Researchers find molecular switch to make old brains young again
By Darren Quick
March 7, 2013
It’s no secret that juvenile brains are more malleable and able to learn new things faster than adult ones – just ask any adult who has tried to learn a new language. That malleability also enables younger brains to recover more quickly from trauma. Researchers at Yale University have now found a way to effectively turn back the clock and make an old brain young again.
As we enter adulthood, our brains become more stable and rigid when compared to that of an adolescent. This is partially due to the triggering of a single gene that slows the rapid change in synaptic connections between neurons, thereby suppressing the high levels of plasticity of an adolescent brain. By monitoring the synapses of living mice for a period of months, the Yale researchers were able to identify the Nogo Receptor 1 gene as the key genetic switch responsible for brain maturation.
They found that mice without this gene retained juvenile levels of brain plasticity throughout adulthood and by blocking the function of this gene in old mice, the researchers were able to reset the old brain to adolescent levels of plasticity.

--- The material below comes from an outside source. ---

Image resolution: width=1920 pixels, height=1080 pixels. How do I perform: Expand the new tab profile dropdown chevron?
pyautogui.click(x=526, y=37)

This allowed adult mice lacking the Nogo Receptor to recover from brain injury as quickly as adolescent mice, and also saw them master new, complex motor tasks faster than adult mice with the receptor.
“This raises the potential that manipulating Nogo Receptor in humans might accelerate and magnify rehabilitation after brain injuries like strokes,” said Feras Akbik, Yale doctoral student.
The researchers also showed that the Nogo Receptor slows the loss of memory, so that mice without the Nogo Receptor lost stressful memories more quickly than those with the receptor. The researchers say this suggests that manipulating the receptor could help treat those suffering post-traumatic stress disorder.
“We know a lot about the early development of the brain. But we know amazingly little about what happens in the brain during late adolescence, said Dr. Stephen Strittmatter, Vincent Coates Professor of Neurology, Professor of Neurobiology and senior author of the paper which appears in the journal Neuron.
Source: Yale University